**Record list**
#####

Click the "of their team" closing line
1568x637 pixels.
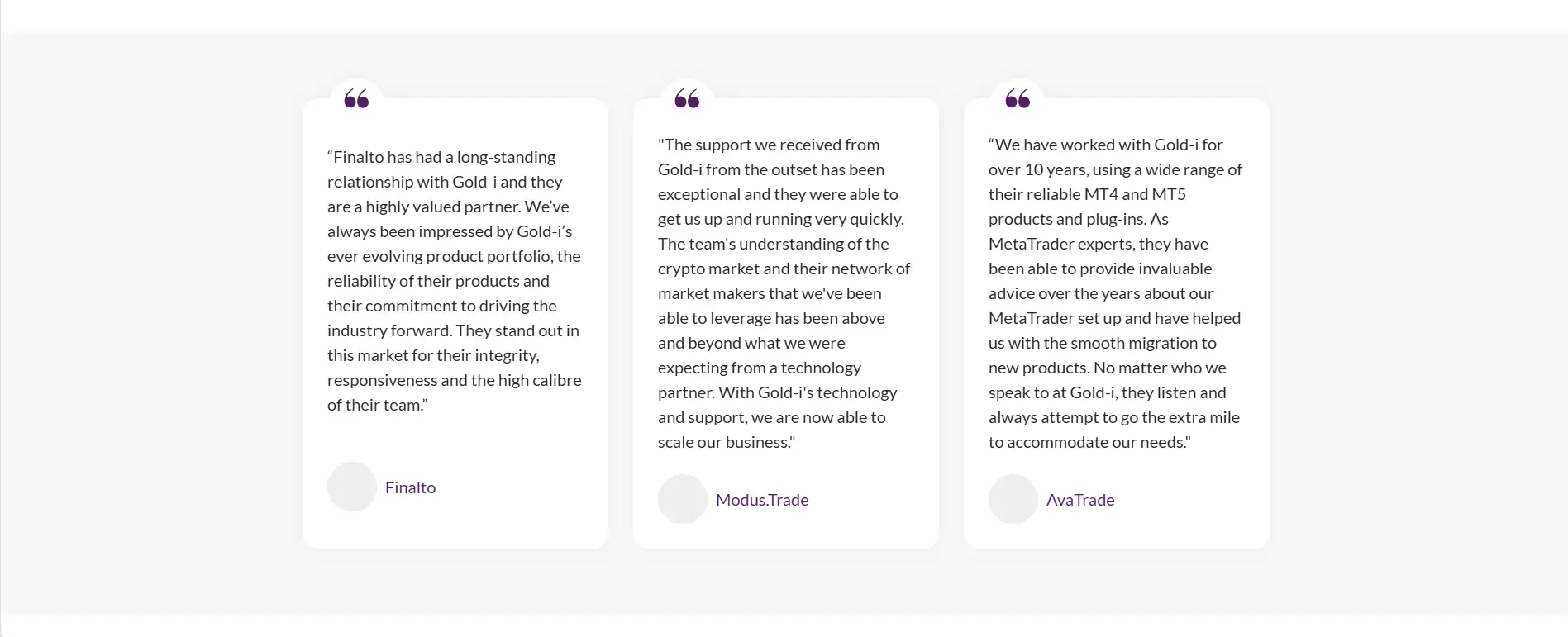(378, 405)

#####

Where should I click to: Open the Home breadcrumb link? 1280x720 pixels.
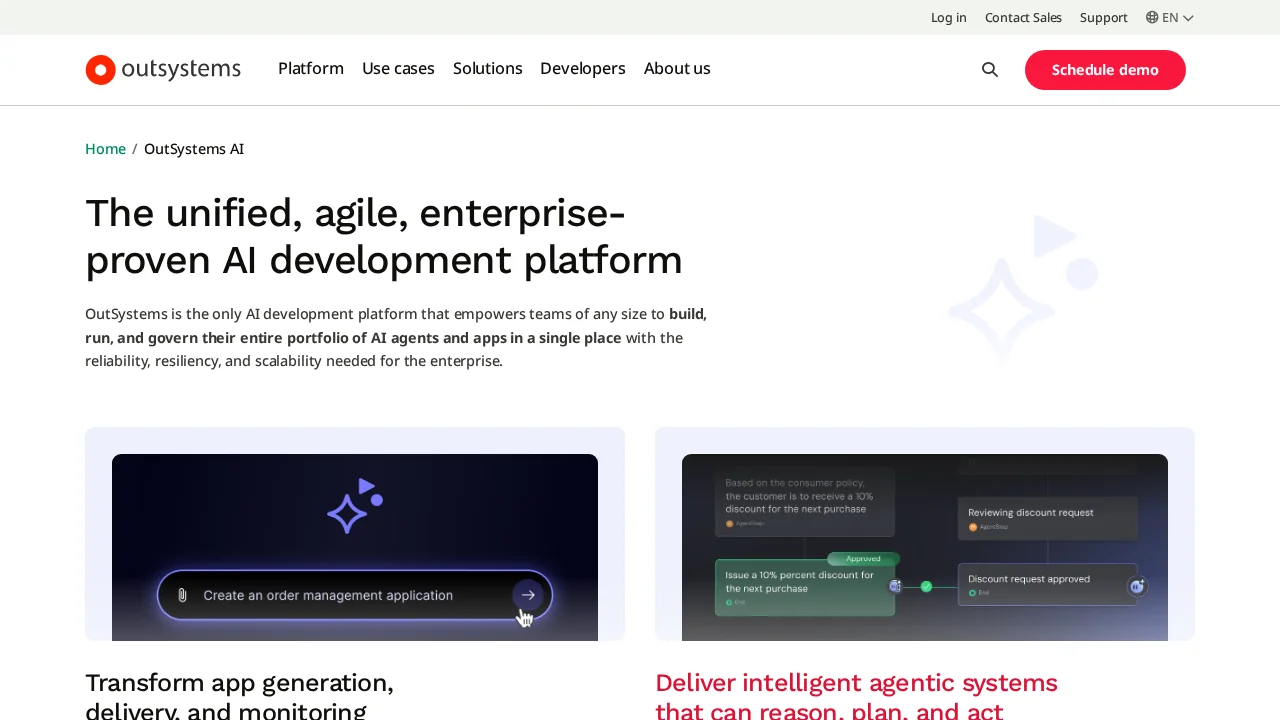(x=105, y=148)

#####

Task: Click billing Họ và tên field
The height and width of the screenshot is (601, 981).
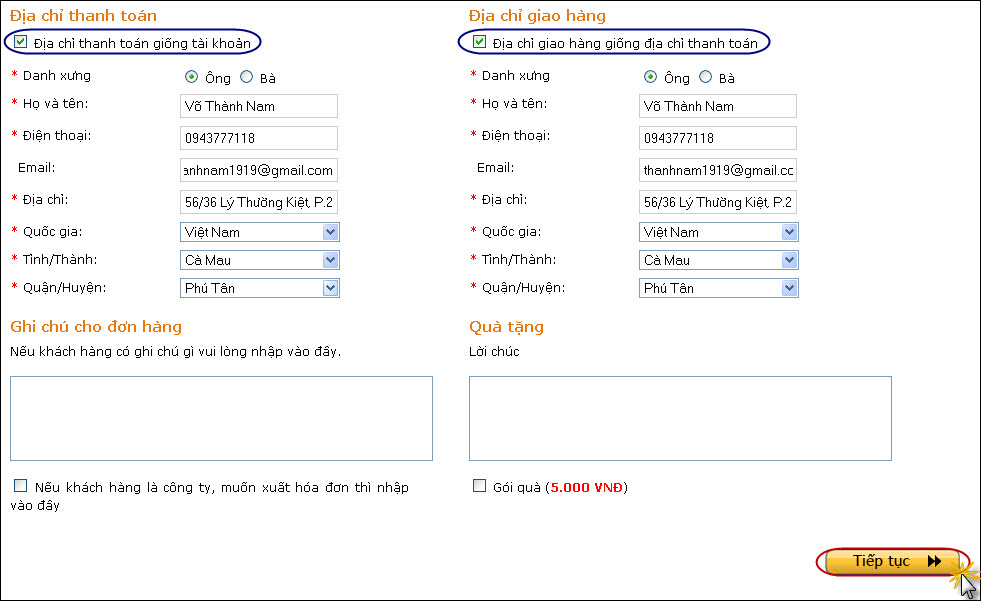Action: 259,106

#####

**What you will do**
Rewrite the records from the line with "Task: Click billing Họ và tên field" to the line with "Action: 259,106", changing "billing" to "shipping" and keeping everything else the same. Leave the pictures out of your answer.

**Finished answer**
Task: Click shipping Họ và tên field
The height and width of the screenshot is (601, 981).
Action: 259,106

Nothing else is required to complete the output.